[Data listing]
● ● ●

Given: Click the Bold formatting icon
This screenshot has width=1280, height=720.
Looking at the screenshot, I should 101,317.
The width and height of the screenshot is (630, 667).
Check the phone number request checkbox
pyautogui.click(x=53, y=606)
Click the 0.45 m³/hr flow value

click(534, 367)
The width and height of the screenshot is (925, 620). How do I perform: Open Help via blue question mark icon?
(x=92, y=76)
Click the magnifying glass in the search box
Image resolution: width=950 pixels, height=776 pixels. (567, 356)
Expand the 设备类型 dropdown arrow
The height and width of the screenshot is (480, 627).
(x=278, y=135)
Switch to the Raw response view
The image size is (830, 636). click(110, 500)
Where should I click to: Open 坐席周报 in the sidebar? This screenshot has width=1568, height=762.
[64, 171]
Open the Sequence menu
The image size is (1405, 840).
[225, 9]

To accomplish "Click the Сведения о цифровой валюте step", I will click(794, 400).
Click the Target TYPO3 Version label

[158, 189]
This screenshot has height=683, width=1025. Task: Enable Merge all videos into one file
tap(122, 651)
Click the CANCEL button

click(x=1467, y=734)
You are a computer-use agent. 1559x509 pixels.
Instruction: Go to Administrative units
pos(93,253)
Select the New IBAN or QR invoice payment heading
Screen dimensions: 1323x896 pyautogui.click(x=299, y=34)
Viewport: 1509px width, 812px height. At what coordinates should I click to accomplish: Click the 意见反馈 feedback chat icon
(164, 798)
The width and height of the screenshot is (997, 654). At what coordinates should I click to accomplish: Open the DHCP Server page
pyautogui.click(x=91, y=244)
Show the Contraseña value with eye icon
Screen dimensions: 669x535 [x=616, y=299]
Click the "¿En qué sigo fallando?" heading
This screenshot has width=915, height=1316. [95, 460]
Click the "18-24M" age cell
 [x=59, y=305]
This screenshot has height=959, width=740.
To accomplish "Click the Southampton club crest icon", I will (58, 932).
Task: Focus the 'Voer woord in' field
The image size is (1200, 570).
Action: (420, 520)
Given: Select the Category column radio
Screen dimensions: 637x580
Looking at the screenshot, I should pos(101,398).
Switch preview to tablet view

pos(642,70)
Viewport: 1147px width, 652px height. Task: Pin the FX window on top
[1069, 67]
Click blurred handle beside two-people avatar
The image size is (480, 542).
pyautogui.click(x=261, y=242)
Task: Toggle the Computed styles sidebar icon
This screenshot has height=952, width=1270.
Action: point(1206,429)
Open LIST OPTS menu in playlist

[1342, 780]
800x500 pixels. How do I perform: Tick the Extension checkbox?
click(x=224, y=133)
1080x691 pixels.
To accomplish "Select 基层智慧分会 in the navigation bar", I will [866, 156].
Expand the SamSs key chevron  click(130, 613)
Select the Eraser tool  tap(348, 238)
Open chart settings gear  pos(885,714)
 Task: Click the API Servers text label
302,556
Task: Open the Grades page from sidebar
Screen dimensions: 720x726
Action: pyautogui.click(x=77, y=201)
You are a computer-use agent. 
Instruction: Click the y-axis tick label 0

● ● ●

Turn the data listing above into a Markdown table with two columns, n and Line. Give every non-blank row its own table row and number them in order.

| n | Line |
|---|---|
| 1 | Given: Click the Bold formatting icon |
| 2 | This screenshot has width=1280, height=720. |
| 3 | Looking at the screenshot, I should 101,317. |
| 4 | The width and height of the screenshot is (630, 667). |
| 5 | Check the phone number request checkbox |
| 6 | pyautogui.click(x=53, y=606) |
| 7 | Click the 0.45 m³/hr flow value |
| 8 | click(534, 367) |
| 9 | The width and height of the screenshot is (925, 620). How do I perform: Open Help via blue question mark icon? |
| 10 | (x=92, y=76) |
| 11 | Click the magnifying glass in the search box |
| 12 | Image resolution: width=950 pixels, height=776 pixels. (567, 356) |
| 13 | Expand the 设备类型 dropdown arrow |
| 14 | The height and width of the screenshot is (480, 627). |
| 15 | (x=278, y=135) |
| 16 | Switch to the Raw response view |
| 17 | The image size is (830, 636). click(110, 500) |
| 18 | Where should I click to: Open 坐席周报 in the sidebar? This screenshot has width=1568, height=762. |
| 19 | [64, 171] |
| 20 | Open the Sequence menu |
| 21 | The image size is (1405, 840). |
| 22 | [225, 9] |
| 23 | To accomplish "Click the Сведения о цифровой валюте step", I will click(794, 400). |
| 24 | Click the Target TYPO3 Version label |
| 25 | [158, 189] |
| 26 | This screenshot has height=683, width=1025. Task: Enable Merge all videos into one file |
| 27 | tap(122, 651) |
| 28 | Click the CANCEL button |
| 29 | click(x=1467, y=734) |
| 30 | You are a computer-use agent. 1559x509 pixels. |
| 31 | Instruction: Go to Administrative units |
| 32 | pos(93,253) |
| 33 | Select the New IBAN or QR invoice payment heading |
| 34 | Screen dimensions: 1323x896 pyautogui.click(x=299, y=34) |
| 35 | Viewport: 1509px width, 812px height. At what coordinates should I click to accomplish: Click the 意见反馈 feedback chat icon |
| 36 | (164, 798) |
| 37 | The width and height of the screenshot is (997, 654). At what coordinates should I click to accomplish: Open the DHCP Server page |
| 38 | pyautogui.click(x=91, y=244) |
| 39 | Show the Contraseña value with eye icon |
| 40 | Screen dimensions: 669x535 [x=616, y=299] |
| 41 | Click the "¿En qué sigo fallando?" heading |
| 42 | This screenshot has width=915, height=1316. [95, 460] |
| 43 | Click the "18-24M" age cell |
| 44 |  [x=59, y=305] |
| 45 | This screenshot has height=959, width=740. |
| 46 | To accomplish "Click the Southampton club crest icon", I will (58, 932). |
| 47 | Task: Focus the 'Voer woord in' field |
| 48 | The image size is (1200, 570). |
| 49 | Action: (420, 520) |
| 50 | Given: Select the Category column radio |
| 51 | Screen dimensions: 637x580 |
| 52 | Looking at the screenshot, I should pos(101,398). |
| 53 | Switch preview to tablet view |
| 54 | pos(642,70) |
| 55 | Viewport: 1147px width, 652px height. Task: Pin the FX window on top |
| 56 | [1069, 67] |
| 57 | Click blurred handle beside two-people avatar |
| 58 | The image size is (480, 542). |
| 59 | pyautogui.click(x=261, y=242) |
| 60 | Task: Toggle the Computed styles sidebar icon |
| 61 | This screenshot has height=952, width=1270. |
| 62 | Action: point(1206,429) |
| 63 | Open LIST OPTS menu in playlist |
| 64 | [1342, 780] |
| 65 | 800x500 pixels. How do I perform: Tick the Extension checkbox? |
| 66 | click(x=224, y=133) |
| 67 | 1080x691 pixels. |
| 68 | To accomplish "Select 基层智慧分会 in the navigation bar", I will [866, 156]. |
| 69 | Expand the SamSs key chevron  click(130, 613) |
| 70 | Select the Eraser tool  tap(348, 238) |
| 71 | Open chart settings gear  pos(885,714) |
| 72 |  Task: Click the API Servers text label |
| 73 | 302,556 |
| 74 | Task: Open the Grades page from sidebar |
| 75 | Screen dimensions: 720x726 |
| 76 | Action: pyautogui.click(x=77, y=201) |
| 77 | You are a computer-use agent.  |
| 78 | Instruction: Click the y-axis tick label 0 |